Over the island, two large frigate birds hang suspended on the air, circling slowly above a small flurry of noddy turns. They have just got up and are getting psyched to go fishing.
We finish breakfast. Nothing to do today. Rest and Relaxation. Leo takes his little boat through the pass and off to do some fishing. I sit in the cockpit, looking at the reef and the clear lagoon water. "Hey, Freddy, I"m going for a swim." I put on mask, snorkel and fins and leap over the side.
The tiny cloud of bubbles from my entry clears, revealing the contoured white sand and rugged reefs pocketing Moira. I swim towards the reef to see what is happening in coral city this morning. The lagoon patch reef lifts straight up from 10 meters to the surface. Brilliantly colored corals of every possible shape festoon its sides. Thousands of fish swarm amid the corals, some tiny - there a glowing iridescent blue - there a gaudy color pattern of sharp black, orange and white. A few of the larger fish, well camouflaged, watch me with obvious curiousity.
I flipper along the edge of the reef, diving every so often to glide down and look at some fish or coral and then floating back to the calm, silver surface. With each passing moment I become more alive. Happy. I dive deep, right to the bottom of the reef, turn, swim hard for the surface, broach out of Sea.
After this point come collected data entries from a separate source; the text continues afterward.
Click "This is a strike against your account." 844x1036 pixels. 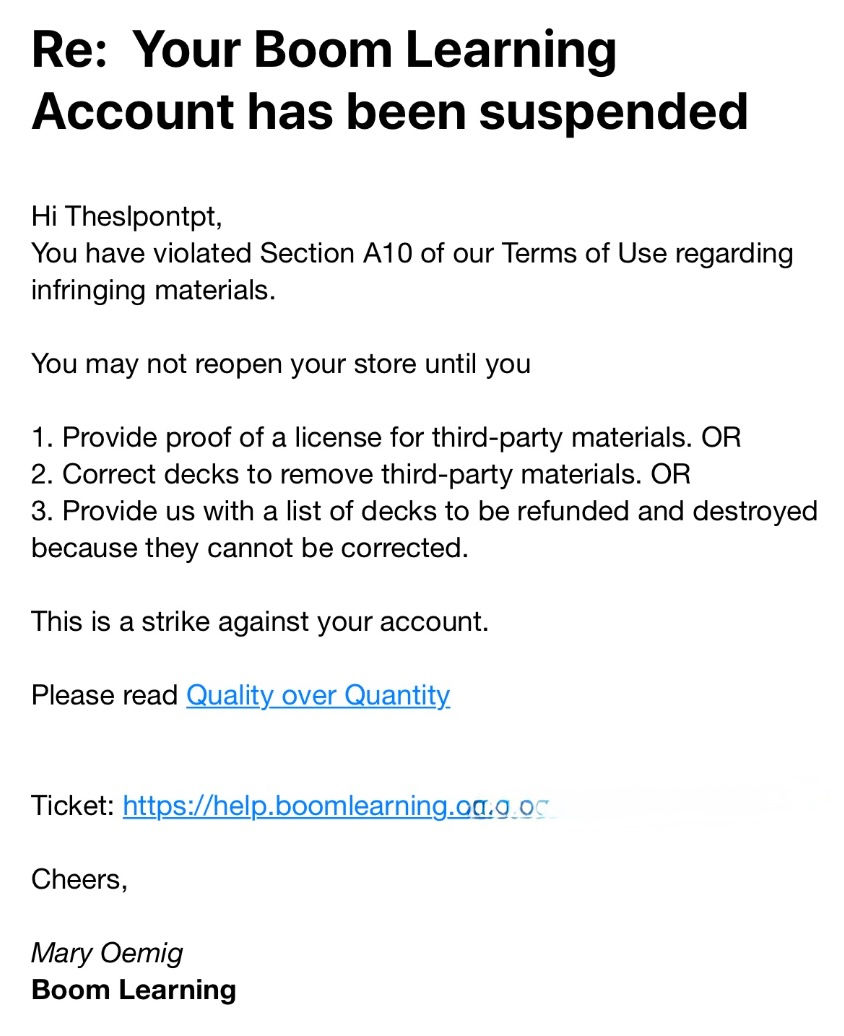(x=260, y=621)
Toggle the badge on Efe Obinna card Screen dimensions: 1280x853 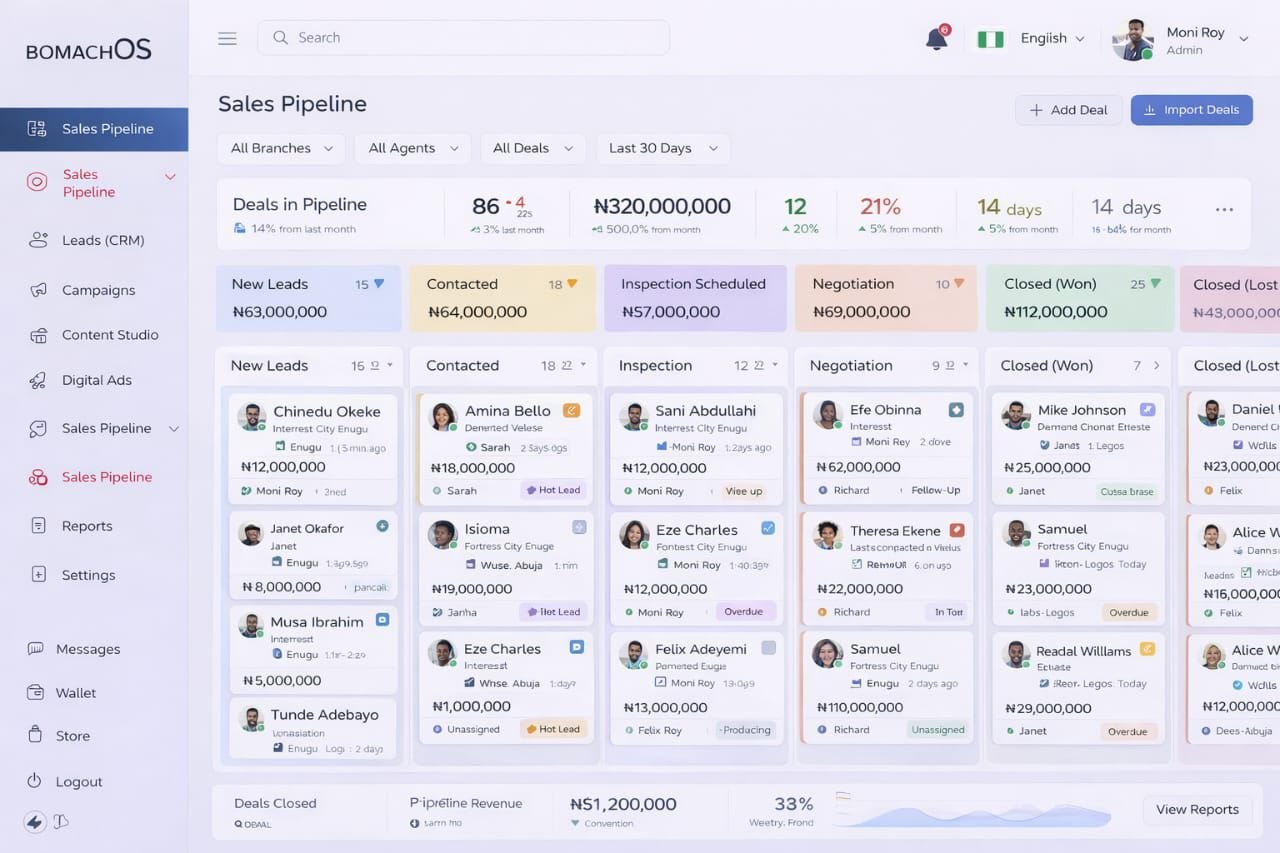point(956,410)
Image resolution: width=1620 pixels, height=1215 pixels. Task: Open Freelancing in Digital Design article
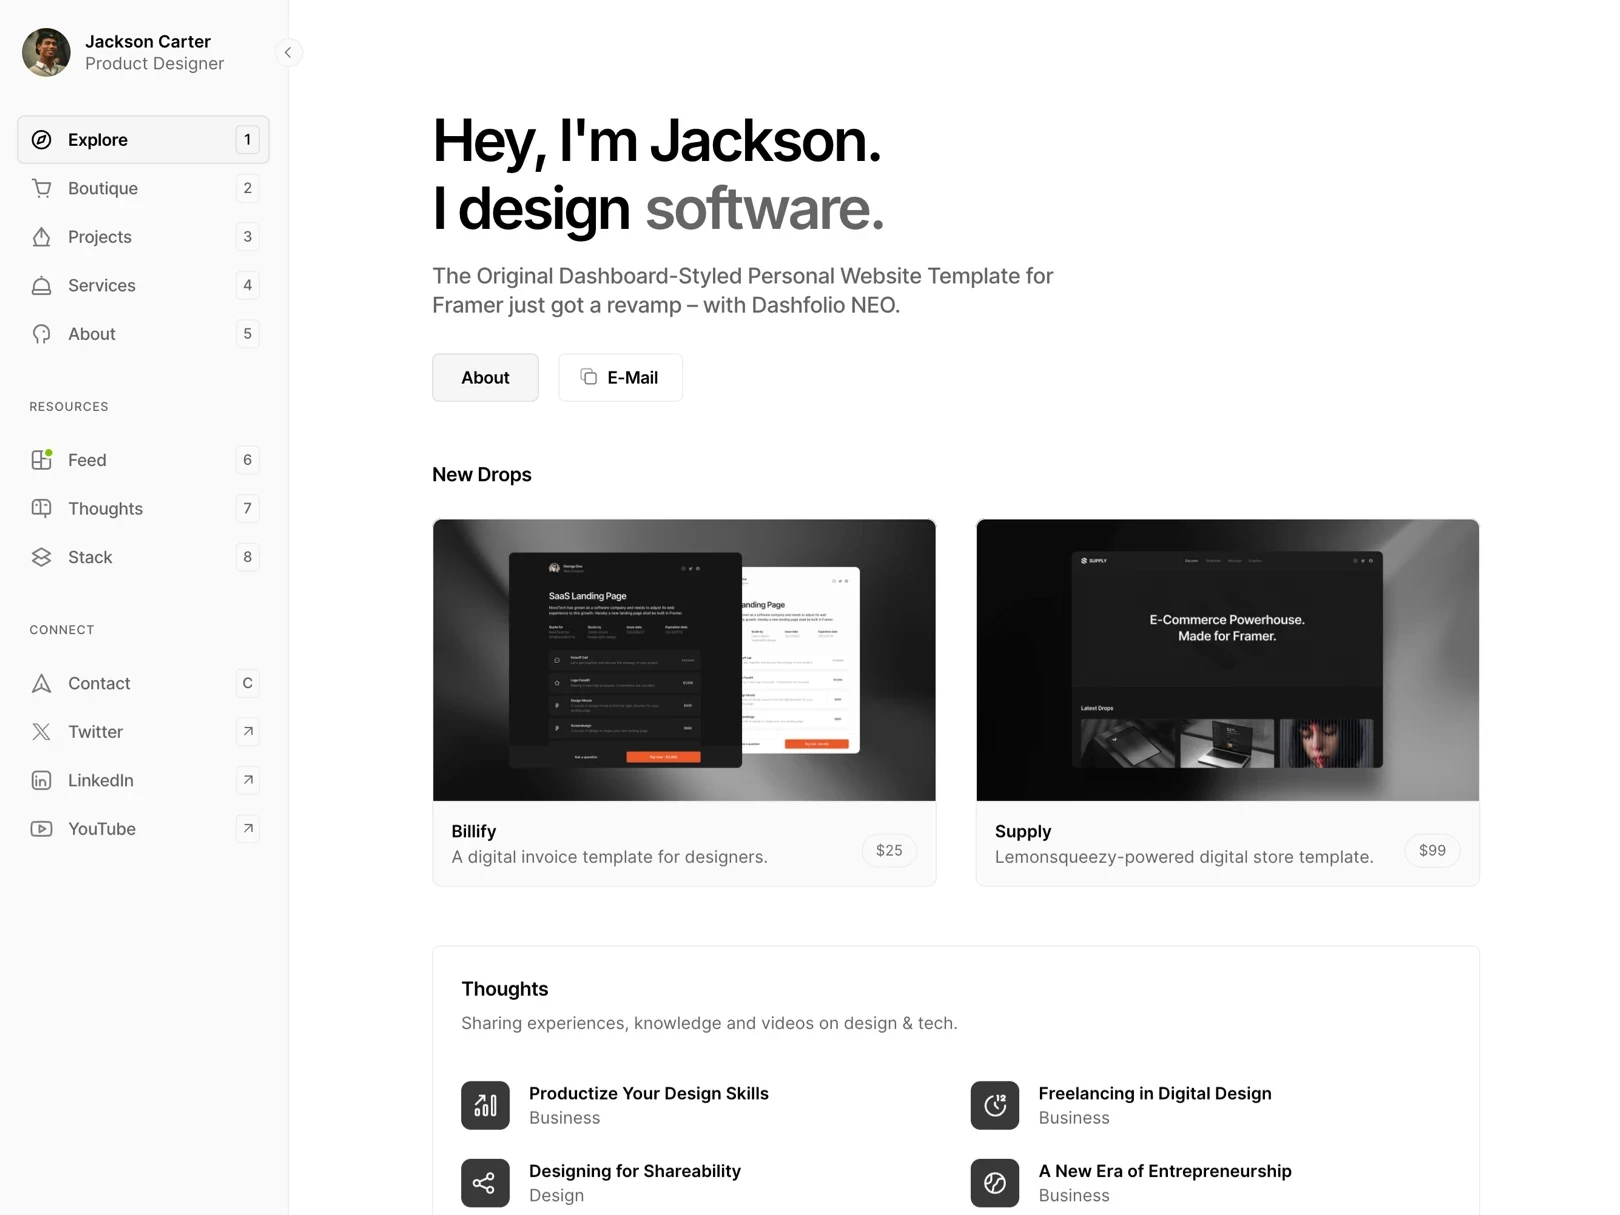pos(1154,1094)
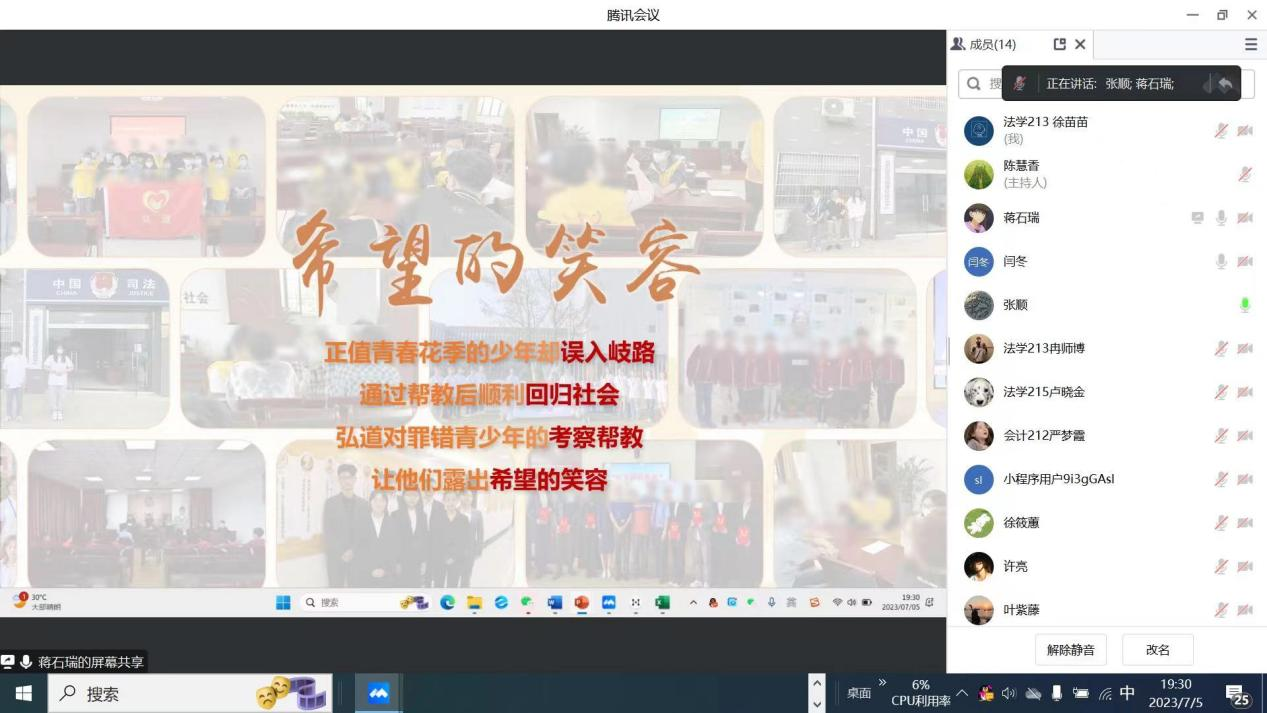1267x713 pixels.
Task: Select the 成员(14) tab
Action: point(983,44)
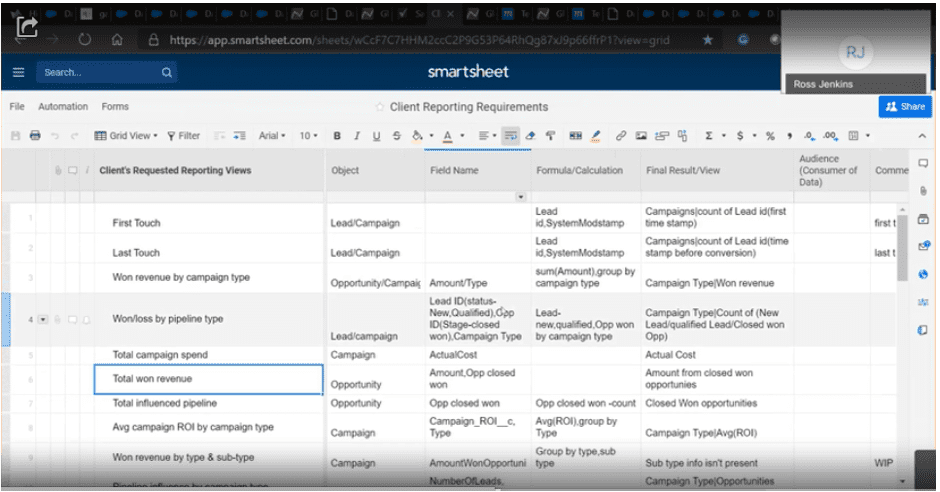
Task: Toggle bold formatting
Action: 337,136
Moira gleams in the morning sun then is hidden in a wreath of silver bubbles.
A small shark glides over the sand at the base of the reef, summoned by my antics. I swoop down at it and it panics - vanishes with quick thrusts of its tail. I barrel roll and float to the surface upside down, spread-eagled and limp, seeing the blue sky through the small ripples. A half-seen movement draws my attention to the deeper grey-blue of the pass between the coral. Another shark?
I submerge, look into the pass, alert. I hear an almost inaudible high-pitched chirping sound and a grey shape swiftly appears from the gloom. A dolphin.
We both stop, hover in mid-water watching each other head-on. The moment lasts for only a fraction of a second. The dolphin turns and is gone in one smooth, effortless burst of speed. I surface and lie quietly, waiting, listening. I hear dolphin chirps, a squealing whistle. I see nothing underwater. I put my head up and look out across Sea. There they are, just through the pass. I swim quietly, close to the reef, and enter the pass. The current carries me rapidly outside the lagoon reef.
Just outside, three dolphins await me. Further out, I can see other fins breaking the water. These appear to be three male scouts of the school. They are shy and hesitant but very curious. I decide to talk to them and begin to make whistling, and I hope, friendly, sounds towards them. I hover quietly thinking "You are very handsome, very graceful, I appreciate your beauty. I am friendly, come, play with me."
The dolphins begin to move quickly just within vision range. A very small one, just over a meter long, maybe smaller, bursts into view from behind me, very close, skids to a turning stop. I don't move and the baby and I look each other over. One of the adults zips in and guides the small one away. It circles down and around the adult and flips back in front of me, this time only an arm's length away. The scouts are nervous but stay back.
"Oh, you are sooo beautiful," I whistle softly through my snorkel. The young dolphin lets out a stream of bubbles, trills a series of clicks, gives a cute little squeal and darts away. I can't believe how they move so quickly with so little movement of their fins. The current is carrying me further from the reef. I look up. Moira is now small in the anchorage and is very far away. I am closer to the main school. They circle around one of the outer reefs. As the current carries me near, I see many dolphins on the very edge of visibility. One of the males leaps clear of the water and comes down with a resounding smack. Underwater, it sounds like a rifle shot. The whole school responds as one and moves away, out to sea. I get the message, too. Time to go. I turn and begin the long swim back to the lagoon and Moira, filled with an uncanny, delightful sense of....of being.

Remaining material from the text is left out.